Samedi 8 février 2020, par Didier Béclard

Atelier de bricolage fantastique

Du bois, des clous, de la peinture, quelques outils et des gestes quotidiens, tels sont les ingrédients de « Work » où Claudio Stellato transforme un chantier en drame désopilant. Bricoleurs du dimanche ou bricoleurs avertis, ne faites pas cela chez vous.
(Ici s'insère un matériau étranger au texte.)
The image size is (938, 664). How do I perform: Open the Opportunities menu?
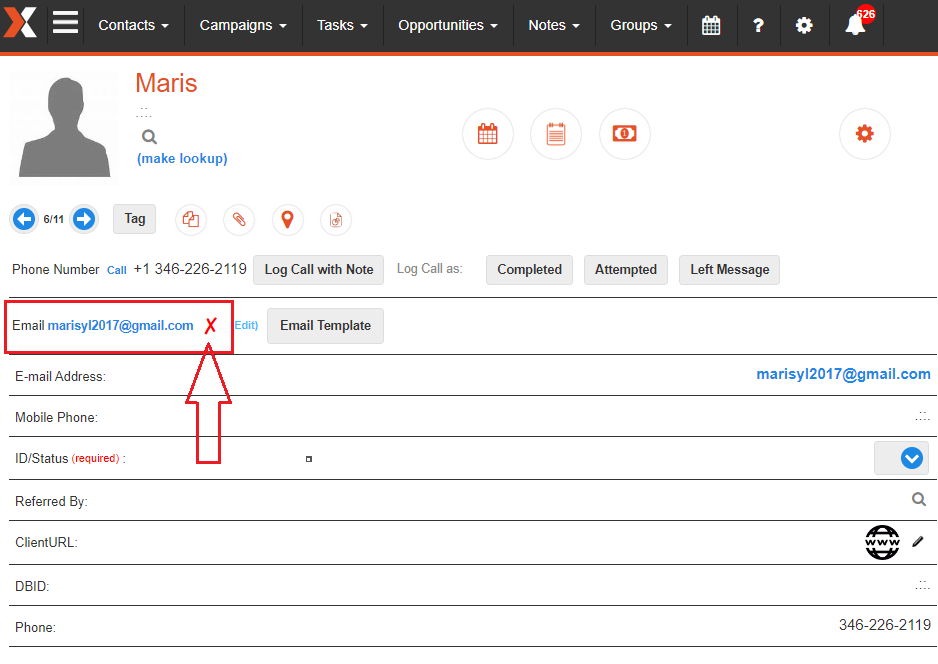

Un homme en slip portant une tête d’animal (âne, lapin ou kangourou), martèle des clous fichés dans une planche genre madrier posée sur deux trépieds, avec patience puis de façon plus systématique jusqu’à ce que le métal ait traversé le bois. Il achève le travail en enfonçant un marteau dans la matière pour la fendre dans le sens de la longueur.
Le panneau multiplex en fond de scène se lézarde sous les assauts d’une scie électrique, deux mains apparaissent au-dessus du panneau, deux pieds passent au travers, puis une main, les jambes, et la planche est défoncée.
Un homme, comme enduit de copeaux de bois, se tient dans l’ouverture ainsi pratiquée, rejoint le premier bricoleur juché sur l’une des (demi) planches et ils entament un concours de sciage sur « la branche sur laquelle » ils sont assis. L’un gagne lorsque son morceau de bois cède, l’autre le suit, mais ils n’en restent pas là. Chacun se tient sur deux des quarts (vous suivez ?) du madrier originel et s’enfoncent un clou à travers la chaussure de chaque pied.
Commence alors une déambulation effrénée rythmée par les chocs des skis-claquettes sur le sol.

Le délire do-it-yourself prend de l’ampleur et des couleurs lorsque des liquides blanc, bleu puis rouge suintent du mur submergé par des coulées conséquentes et multicolores qui s’y déversent. Le chantier vire à l’orgie de surprises ponctuées d’agrafage, de mortier, de renversement en quête d’équilibre instable avant le grand final qui laisse à l’atelier des allures d’un chant de ruines. Construction, déconstruction, reconstruction, on a l’impression de sortir d’un baptême estudiantin, pour ceux qui connaissent.

Artiste inclassable aux confins du cirque, de la danse et du théâtre, Claudio Stellato explore les gestes et les objets du quotidien avec le bois comme principal interlocuteur. Dans « L’autre » (2011), il dansait avec des meubles qui bougeaient tous seuls tandis que « La Cosa » (2015, meilleur spectacle de cirque aux Prix de la Critique 2015-16) voyait quatre hommes manipuler et maltraiter quatre stères de bûches pour construire ou détruire des formes.

Avec « Work », Claudio Stellato ambitionne de théâtraliser la banalité du bricolage en laissant ses ouvriers poser des gestes précis dont l’interaction débouche sur un véritable monde parallèle. Les corps et les matières créent un univers absurde et fascinant teinté d’une certaine poésie concrète. Les interprètes s’en donnent à cœur joie sans ménager leur énergie et leur dextérité. Dans une successions de tableaux, les matériaux et les supports se transforment et transforment l’espace scénique au gré d’une logique qui nous échappe mais qui s’avère jouissive, véritable folie libératrice des codes et du mode d’emploi.